Peter Sorensen, Ph.D., professor of fisheries, wildlife and conservation biology; scientific director, Minnesota Aquatic Invasive Species Research Center
Minnesota’s lakes and streams are increasingly threatened by aquatic invasive species, alien organisms that erode ecosystems and threaten the vitality of our state treasures. Through his efforts to mitigate common carp, Sorensen, a professor in the university’s College of Food, Agricultural and Natural Resource Sciences, has developed the framework for a holistic, science-based approach to invasive species management. Now, he and his team are working to develop new means by which to measure, reduce, control and potentially eradicate aquatic invasive species.
The episode will also feature a discussion with Tubby Smith, head coach of the Gopher men’s basketball team, on how he considers Minnesota to be the most charitable place he has ever lived.

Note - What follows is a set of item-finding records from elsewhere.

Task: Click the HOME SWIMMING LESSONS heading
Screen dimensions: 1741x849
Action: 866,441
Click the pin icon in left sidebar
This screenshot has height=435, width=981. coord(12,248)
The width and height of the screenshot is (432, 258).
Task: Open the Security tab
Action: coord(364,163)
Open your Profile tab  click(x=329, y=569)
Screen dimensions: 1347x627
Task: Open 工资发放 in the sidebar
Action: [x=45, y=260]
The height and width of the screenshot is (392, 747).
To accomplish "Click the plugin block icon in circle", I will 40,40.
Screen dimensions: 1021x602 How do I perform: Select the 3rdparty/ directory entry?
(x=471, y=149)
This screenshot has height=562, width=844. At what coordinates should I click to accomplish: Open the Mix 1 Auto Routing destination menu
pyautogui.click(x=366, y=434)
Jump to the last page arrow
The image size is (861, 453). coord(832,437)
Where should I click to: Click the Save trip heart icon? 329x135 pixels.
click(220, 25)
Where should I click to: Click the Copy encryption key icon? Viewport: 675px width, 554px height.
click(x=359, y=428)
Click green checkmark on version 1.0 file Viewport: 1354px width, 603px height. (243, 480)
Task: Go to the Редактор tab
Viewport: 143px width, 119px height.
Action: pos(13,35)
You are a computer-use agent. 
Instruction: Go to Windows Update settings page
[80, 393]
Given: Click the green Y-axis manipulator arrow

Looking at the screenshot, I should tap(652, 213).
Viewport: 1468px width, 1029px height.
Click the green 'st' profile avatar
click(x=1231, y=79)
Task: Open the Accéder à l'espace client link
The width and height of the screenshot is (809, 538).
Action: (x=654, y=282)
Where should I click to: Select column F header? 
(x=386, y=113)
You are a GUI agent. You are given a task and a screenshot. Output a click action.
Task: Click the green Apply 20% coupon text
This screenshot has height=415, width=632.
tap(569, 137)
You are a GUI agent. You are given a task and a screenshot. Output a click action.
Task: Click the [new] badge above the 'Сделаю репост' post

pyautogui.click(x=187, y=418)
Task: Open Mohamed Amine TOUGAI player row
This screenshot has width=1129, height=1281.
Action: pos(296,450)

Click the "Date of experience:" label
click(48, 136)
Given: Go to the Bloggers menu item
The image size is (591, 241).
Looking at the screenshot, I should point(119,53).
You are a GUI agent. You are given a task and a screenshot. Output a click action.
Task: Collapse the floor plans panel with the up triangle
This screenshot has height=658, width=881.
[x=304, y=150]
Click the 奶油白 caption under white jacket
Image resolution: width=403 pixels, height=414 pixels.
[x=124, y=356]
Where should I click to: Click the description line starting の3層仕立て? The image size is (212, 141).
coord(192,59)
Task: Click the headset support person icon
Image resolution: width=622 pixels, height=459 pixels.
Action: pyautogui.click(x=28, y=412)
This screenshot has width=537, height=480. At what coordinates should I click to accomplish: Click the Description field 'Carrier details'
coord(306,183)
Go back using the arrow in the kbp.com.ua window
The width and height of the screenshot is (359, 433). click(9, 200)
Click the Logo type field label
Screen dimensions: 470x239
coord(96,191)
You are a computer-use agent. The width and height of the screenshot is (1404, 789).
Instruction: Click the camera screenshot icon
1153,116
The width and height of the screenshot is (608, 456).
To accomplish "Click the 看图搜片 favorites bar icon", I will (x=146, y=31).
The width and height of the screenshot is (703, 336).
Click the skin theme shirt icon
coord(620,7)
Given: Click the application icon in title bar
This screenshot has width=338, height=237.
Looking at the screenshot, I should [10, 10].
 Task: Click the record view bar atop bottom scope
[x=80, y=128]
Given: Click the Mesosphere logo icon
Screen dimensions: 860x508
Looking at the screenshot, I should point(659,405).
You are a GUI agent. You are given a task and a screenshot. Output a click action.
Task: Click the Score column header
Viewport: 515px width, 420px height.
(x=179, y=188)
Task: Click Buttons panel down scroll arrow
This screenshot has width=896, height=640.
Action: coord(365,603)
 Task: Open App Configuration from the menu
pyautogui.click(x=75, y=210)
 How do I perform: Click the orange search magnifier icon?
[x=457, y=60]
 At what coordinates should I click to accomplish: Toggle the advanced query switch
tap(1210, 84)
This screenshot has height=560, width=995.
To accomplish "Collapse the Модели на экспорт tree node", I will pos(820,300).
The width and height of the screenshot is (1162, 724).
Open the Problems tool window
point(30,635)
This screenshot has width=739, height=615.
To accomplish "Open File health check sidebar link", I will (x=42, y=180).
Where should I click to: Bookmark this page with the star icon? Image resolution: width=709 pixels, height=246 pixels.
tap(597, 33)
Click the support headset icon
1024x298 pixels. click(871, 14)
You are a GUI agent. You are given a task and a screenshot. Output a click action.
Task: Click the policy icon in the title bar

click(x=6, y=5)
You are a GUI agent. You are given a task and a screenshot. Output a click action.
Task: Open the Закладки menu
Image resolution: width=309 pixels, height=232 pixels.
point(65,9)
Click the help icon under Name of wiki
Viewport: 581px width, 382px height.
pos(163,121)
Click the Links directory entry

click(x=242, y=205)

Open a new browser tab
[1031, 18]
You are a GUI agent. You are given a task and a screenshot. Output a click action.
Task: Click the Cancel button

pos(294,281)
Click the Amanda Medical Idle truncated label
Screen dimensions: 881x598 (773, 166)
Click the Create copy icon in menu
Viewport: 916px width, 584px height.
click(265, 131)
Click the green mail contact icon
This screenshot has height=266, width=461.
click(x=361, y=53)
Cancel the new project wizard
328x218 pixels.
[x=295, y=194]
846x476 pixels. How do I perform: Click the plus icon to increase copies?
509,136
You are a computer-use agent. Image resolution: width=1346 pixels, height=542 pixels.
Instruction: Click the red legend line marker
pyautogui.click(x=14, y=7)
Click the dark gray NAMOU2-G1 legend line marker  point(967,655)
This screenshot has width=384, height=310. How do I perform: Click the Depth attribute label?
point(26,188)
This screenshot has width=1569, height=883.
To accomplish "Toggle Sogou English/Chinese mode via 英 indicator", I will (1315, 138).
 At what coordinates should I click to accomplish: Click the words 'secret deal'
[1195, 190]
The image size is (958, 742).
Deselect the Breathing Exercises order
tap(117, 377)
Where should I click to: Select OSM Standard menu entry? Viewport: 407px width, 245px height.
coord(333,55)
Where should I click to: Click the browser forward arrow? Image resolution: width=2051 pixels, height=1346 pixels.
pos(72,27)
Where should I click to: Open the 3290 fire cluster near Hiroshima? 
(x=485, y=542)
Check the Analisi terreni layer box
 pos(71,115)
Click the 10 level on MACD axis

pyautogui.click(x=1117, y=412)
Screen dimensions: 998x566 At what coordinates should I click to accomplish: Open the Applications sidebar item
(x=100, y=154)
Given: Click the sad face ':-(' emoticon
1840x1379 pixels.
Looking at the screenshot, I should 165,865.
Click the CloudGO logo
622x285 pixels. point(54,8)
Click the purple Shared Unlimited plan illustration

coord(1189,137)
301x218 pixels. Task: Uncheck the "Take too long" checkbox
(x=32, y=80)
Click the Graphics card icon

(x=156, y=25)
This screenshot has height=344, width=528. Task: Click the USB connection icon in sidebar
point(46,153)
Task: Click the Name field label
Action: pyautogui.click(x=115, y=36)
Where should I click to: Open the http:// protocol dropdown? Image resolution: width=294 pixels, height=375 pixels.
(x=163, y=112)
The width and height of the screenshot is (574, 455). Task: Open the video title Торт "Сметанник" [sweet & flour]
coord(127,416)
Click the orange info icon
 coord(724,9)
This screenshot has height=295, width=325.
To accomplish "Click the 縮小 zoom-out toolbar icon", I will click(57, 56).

Viewers will also learn how U of M alum and Super Bowl-winning coach Tony Dungy and his wife, Lauren, started the Dungy Family Foundation, an organization that works with elementary schools, libraries and other community programs to stimulate reading at an early age. The Dungys have also written a series of children’s books. Their seventh book is due out this summer.
“BTN LiveBIG” is the second BTN collaborative campus program series produced in conjunction with the Big Ten Conference and its 12 universities. The first was 2012’s “Impact the World.” BTN is co-producing the series with Chicago-based TeamWorks Media, a creative content company that specializes in producing inspirational stories and also produced “Impact.”